All opted for next election strategies rather than anything particularly long term (infrastructure has been awful, local and federal finance has been worse for many years rather than sorting problems) but that is basically the game at this point so I don't know if I can be upset.

We would also have to divorce their actions from any underlying perks -- the .com bubble might have been silly but silicon and networked versions thereof is not (not to mention I thought we were supposed to thank al gore for the internet). Shale oil extraction also changes things (see peak oil before and after). Farming maybe did not see so radical advances as some of those but still saw some things on the industrialisation front.

To that end we would probably have to play a game of least worst.
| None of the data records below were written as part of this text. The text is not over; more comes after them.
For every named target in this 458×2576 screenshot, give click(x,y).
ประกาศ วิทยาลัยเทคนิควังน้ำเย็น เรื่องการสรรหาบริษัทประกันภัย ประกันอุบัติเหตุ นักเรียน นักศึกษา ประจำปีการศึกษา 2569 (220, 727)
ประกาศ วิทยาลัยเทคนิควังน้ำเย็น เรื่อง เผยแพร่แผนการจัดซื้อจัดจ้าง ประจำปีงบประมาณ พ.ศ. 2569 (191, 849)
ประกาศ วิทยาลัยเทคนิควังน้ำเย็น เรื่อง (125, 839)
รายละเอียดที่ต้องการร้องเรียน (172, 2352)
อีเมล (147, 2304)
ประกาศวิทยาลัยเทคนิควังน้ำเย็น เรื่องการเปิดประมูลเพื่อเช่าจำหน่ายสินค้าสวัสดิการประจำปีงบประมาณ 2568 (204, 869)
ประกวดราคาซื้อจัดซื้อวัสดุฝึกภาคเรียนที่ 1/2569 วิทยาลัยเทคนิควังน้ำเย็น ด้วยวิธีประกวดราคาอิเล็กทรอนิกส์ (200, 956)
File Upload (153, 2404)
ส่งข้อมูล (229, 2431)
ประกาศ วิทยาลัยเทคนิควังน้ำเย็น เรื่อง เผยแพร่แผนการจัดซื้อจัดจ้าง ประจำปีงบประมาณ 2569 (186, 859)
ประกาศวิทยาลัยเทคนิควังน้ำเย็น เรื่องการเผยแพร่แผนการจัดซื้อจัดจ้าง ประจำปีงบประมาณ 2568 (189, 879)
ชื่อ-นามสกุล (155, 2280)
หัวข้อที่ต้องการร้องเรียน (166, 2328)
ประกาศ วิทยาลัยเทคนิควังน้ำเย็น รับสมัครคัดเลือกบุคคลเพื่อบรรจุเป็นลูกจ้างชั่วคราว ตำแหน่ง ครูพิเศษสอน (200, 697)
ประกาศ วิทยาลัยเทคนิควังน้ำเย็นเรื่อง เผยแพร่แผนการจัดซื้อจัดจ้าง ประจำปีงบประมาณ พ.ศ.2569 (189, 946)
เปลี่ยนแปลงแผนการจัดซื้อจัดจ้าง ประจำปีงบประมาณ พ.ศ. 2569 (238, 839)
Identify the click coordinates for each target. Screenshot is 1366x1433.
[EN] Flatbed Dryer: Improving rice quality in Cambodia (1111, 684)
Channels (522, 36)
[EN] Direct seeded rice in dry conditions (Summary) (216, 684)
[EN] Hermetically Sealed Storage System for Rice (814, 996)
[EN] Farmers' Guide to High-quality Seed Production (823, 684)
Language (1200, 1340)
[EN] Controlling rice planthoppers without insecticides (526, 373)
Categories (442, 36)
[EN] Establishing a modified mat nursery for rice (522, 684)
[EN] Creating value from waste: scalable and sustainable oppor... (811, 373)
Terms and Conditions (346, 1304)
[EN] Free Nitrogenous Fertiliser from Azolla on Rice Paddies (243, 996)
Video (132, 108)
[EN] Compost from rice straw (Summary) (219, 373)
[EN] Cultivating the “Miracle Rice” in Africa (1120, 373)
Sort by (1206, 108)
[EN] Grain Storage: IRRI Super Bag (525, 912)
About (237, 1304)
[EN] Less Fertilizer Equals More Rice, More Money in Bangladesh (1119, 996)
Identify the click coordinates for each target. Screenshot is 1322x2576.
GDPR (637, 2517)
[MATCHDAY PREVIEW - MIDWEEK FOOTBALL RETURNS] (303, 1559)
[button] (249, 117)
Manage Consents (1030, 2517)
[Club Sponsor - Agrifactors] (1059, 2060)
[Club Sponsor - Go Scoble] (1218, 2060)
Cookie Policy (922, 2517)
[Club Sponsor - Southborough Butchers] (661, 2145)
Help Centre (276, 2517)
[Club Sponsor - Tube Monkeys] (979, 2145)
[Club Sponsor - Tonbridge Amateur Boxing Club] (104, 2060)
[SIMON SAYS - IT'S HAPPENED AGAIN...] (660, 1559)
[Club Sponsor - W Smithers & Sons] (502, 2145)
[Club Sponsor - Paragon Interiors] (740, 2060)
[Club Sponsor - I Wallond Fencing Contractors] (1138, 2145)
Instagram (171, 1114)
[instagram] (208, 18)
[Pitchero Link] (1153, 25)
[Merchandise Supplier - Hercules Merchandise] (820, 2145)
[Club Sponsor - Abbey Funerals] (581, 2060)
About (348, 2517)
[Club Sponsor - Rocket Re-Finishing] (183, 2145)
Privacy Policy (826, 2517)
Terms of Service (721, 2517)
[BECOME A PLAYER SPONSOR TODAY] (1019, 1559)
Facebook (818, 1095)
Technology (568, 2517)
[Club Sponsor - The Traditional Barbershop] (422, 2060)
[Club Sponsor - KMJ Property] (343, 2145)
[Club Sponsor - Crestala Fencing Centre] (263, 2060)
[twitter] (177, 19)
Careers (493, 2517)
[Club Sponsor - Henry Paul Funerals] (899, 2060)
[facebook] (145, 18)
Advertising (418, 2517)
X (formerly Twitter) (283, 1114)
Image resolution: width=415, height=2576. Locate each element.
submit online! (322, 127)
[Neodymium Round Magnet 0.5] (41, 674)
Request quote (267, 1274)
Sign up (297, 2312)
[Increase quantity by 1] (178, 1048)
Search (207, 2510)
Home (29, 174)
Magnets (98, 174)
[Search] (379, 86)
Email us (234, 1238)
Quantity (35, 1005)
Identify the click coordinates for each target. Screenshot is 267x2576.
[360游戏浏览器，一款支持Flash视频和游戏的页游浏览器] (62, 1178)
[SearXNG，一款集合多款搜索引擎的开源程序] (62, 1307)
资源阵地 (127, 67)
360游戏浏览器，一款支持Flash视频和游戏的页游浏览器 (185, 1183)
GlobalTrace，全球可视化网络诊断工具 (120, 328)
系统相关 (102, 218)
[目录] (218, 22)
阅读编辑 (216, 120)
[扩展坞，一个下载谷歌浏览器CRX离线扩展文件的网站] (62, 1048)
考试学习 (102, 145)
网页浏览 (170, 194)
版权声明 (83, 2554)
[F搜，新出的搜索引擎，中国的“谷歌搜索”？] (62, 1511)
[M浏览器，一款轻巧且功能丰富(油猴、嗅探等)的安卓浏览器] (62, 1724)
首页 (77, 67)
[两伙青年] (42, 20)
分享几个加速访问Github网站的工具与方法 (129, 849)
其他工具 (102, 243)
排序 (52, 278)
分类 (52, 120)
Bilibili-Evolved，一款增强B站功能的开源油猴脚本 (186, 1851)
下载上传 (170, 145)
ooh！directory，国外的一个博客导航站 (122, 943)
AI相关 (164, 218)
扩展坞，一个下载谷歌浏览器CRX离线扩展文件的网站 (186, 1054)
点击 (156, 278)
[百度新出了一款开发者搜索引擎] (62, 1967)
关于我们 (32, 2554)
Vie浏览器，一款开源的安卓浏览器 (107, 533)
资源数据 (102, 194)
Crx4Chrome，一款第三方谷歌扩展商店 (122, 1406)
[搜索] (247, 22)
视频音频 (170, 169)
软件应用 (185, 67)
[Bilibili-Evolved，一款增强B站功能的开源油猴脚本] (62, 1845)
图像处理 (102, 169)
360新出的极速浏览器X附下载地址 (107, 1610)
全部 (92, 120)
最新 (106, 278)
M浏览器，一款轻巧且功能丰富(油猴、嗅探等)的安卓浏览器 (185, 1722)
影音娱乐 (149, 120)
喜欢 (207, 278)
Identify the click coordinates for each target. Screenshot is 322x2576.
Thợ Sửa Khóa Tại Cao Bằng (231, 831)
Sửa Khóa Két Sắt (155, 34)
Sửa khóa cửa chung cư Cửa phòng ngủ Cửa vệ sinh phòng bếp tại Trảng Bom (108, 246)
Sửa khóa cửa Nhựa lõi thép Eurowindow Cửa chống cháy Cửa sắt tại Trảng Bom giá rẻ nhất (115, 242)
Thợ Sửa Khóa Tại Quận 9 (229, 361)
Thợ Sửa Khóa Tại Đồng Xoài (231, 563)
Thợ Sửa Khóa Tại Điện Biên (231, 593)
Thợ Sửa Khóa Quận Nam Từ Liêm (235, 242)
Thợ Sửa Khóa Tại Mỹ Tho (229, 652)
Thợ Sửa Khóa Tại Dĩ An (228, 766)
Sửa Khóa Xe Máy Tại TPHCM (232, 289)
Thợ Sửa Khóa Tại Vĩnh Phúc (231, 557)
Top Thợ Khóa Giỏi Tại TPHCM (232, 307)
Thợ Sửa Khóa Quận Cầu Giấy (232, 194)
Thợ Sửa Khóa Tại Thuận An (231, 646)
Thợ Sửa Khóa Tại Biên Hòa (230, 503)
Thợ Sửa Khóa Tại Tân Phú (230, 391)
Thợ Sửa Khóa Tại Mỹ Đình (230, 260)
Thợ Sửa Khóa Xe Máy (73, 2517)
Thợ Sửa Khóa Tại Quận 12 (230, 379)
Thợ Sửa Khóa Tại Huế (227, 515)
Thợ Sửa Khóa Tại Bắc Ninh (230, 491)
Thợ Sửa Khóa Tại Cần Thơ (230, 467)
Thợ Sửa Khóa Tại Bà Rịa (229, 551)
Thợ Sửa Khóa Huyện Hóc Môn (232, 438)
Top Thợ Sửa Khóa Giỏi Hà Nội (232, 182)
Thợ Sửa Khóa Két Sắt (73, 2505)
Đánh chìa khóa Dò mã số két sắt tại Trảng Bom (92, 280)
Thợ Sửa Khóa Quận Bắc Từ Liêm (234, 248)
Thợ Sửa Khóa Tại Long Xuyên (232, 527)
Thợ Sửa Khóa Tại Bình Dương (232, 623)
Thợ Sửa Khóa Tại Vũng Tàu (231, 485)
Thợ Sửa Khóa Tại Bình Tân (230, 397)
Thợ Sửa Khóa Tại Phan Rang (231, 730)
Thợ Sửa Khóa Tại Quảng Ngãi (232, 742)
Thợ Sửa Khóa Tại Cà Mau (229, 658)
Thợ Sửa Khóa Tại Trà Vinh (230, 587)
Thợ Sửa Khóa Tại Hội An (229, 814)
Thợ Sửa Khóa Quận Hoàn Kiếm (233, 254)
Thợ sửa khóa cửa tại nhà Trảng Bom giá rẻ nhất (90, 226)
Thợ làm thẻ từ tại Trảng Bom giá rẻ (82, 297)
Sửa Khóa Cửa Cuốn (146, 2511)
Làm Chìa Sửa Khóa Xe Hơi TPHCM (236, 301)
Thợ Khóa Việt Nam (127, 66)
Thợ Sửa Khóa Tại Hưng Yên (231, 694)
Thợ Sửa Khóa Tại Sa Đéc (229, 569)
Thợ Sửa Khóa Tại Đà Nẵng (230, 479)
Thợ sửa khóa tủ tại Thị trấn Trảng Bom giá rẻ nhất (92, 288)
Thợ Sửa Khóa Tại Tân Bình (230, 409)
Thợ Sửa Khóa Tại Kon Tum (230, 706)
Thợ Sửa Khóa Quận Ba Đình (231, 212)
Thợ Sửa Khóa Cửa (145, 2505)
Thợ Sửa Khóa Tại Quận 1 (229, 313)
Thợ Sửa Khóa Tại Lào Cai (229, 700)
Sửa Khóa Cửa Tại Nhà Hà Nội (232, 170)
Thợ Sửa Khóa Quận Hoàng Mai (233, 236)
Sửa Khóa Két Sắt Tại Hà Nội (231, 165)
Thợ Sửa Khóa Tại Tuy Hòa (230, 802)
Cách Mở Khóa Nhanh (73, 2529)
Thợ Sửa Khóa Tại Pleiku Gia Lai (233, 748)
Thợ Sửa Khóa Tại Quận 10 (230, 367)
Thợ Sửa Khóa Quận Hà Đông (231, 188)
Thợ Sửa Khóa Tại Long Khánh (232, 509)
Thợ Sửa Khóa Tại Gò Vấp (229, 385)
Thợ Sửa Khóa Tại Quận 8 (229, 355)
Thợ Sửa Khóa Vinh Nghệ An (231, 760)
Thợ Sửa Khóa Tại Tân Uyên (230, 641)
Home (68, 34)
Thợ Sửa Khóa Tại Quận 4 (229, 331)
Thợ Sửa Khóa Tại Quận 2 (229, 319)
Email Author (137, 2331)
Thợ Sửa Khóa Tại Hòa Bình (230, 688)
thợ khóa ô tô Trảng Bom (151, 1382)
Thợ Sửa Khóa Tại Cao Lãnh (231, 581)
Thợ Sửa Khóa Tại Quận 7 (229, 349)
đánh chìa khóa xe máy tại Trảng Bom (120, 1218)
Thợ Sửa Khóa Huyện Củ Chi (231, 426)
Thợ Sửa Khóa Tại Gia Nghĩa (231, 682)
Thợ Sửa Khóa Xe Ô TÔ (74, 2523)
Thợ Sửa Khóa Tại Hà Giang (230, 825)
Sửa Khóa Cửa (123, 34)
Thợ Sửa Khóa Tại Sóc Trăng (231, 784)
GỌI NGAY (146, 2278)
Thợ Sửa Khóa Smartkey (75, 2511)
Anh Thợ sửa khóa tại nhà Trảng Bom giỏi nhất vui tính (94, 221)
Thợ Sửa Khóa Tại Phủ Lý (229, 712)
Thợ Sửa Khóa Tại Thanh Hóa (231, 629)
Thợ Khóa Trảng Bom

If I look at money supply ( http://www.shadowstats.com/alternate_data/money-supply-charts ), real inflation ( http://www.shadowstats.com/alternate_data/inflation-charts  )  and national debt charts ( https://www.self.inc/info/us-debt-over-time/ ) then last two are probably gone even if Trump would probably be the closest to free markets in action (and as that came with Chinese tariffs as a major aspect of it all... yeah, though in some ways that is not so bad as some other things). Bush might be the least damaging but you also scored two forever wars and likely the housing crash as well (though that was an inevitability from where I sit) so eh. Forgettable Obama then maybe having to take it by default but he was probably also the one to truly unleash the modern monetary theory genie so eh.


----------